Мне было отменно скверно до тех пор, пока я не вычислил новый внутренний психологический выход из состояния безвозвратной утери. Я неподдельно страдал, ибо, по моим понятиям, был стеснен в средствах, но именно в это время дивно сплетенный инстинкт жизни, посовещавшись с фантазией, ковал могучее оружие противоядия. Мне стоило это некоторых усилий, а все же на моем лице не было печати даже неудовольствия, разве что веселье приобрело оттенок вымученной нервозности. Я вспомнил пречудесное жизнеописание одного хирурга, который, будучи тяжело ранен, попал в такие условия, что принужден был сам себе делать операцию, не имея под рукой ни инструмента, ни помощников. Я вспомнил это в связи с тем, что Евгений и Серж, сочувственно огорчаясь, позволили себе небольшой сеанс черного юмора, высказав мне, что это лишь первые плоды моей крайней беспечности. Большинство моих подозрений устремились на новоявленных сослуживцев, едва они поутолили свои гадкие смехи и явили ярчайшие образчики инсценированной божбы и многочисленных красноречивых предложений «обыскать все их вещи». Я не внял этим предложениям, так как знал наверняка, что подобные предложения исходят от людей либо укравших, либо ежемгновенно готовых к краже. Хозяйка, приобретая верующих в ее искренность, привычно всплеснула руками, картинно затем примостив их на своей мнемонической груди. Полицейский же прижимисто суетился, волхвуя над актом, неподражаемый жар его исполнительности и подагрического лада сконцентрировался в том, что он, потешно вышагивая по моей комнате, всячески избегал диагональных маршрутов.

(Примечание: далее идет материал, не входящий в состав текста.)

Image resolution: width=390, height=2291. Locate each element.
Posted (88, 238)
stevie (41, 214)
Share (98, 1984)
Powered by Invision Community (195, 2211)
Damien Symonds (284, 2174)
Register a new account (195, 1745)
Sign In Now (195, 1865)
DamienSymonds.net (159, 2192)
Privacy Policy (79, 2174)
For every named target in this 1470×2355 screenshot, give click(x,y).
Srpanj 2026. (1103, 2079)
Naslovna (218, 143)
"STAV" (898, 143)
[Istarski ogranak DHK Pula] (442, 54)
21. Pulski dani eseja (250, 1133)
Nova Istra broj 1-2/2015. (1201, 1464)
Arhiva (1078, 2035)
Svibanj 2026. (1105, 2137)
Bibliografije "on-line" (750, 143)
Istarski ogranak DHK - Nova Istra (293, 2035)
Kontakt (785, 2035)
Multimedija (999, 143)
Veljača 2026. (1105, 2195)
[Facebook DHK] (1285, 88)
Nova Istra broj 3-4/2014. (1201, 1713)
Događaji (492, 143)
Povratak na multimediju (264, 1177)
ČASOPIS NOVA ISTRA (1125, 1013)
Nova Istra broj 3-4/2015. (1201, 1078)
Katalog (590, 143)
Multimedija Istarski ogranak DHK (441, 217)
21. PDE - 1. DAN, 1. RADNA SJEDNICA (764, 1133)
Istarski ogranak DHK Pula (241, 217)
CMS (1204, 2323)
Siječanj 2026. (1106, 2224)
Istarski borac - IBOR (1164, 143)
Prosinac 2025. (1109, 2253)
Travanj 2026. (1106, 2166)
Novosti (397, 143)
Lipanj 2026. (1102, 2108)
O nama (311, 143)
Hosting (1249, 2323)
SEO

Ехидные, охочие до чужих горестей взгляды мгновенно вылиняли. Пресловутая объемность всех окружавших меня персонажей низвелась до безобразной простоты рисунков, не оделенных светотенью. Евгений и Серж, казалось, присели на корточки. Полицейский провел по лицу рукой, и оно размазалось между хлопьями постного воздуха и жирными пальцами. Хозяйка стала невидимой на фоне дверного проема. Мой сюртук сделался тесным от наступающих легких. Люстра, бывшая стеклянной и недорогой, вдруг неожиданно подалась вверх, гоня потолок, но, подтягиваясь по железной цепи, она не делалась меньше в глазах моих, а, напротив, росла. Скромное убранство ее сделалось раскидистым хрустально-золотым подолом, светородные шпили свечей множились в геометрической прогрессии с такой похмельной быстротой, что я, пожалуй, не удивился бы, что селение X, обобранное светом, погрузилось во тьму, храня освещение лишь в моей комнате. А та, непомерно раздавшись в размерах, устлалась дорогими коврами и шкурами редких зверей. Множество самой изысканной мебели само просилось служить, даруя телу блаженную негу и отраду глазам, гадающим, с какой инкрустацией лучше сдружиться. Тишина завилась гомонами степенных голосов гостей, готовых вот-вот воссесть за ломящийся от экзотических блюд и цветов стол.